Records contained in a dataset.
·····

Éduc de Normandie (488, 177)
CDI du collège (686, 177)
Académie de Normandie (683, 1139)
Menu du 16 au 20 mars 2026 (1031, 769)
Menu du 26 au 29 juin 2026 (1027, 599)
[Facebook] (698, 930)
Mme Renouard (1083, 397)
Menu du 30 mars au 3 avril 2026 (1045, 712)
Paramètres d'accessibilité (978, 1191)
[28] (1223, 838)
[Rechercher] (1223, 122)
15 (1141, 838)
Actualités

·····

To do. All the data must be duplicated exactly, with nothing added or removed.

Answer box.
Éduc de Normandie (488, 177)
CDI du collège (686, 177)
Académie de Normandie (683, 1139)
Menu du 16 au 20 mars 2026 (1031, 769)
Menu du 26 au 29 juin 2026 (1027, 599)
[Facebook] (698, 930)
Mme Renouard (1083, 397)
Menu du 30 mars au 3 avril 2026 (1045, 712)
Paramètres d'accessibilité (978, 1191)
[28] (1223, 838)
[Rechercher] (1223, 122)
15 (1141, 838)
Actualités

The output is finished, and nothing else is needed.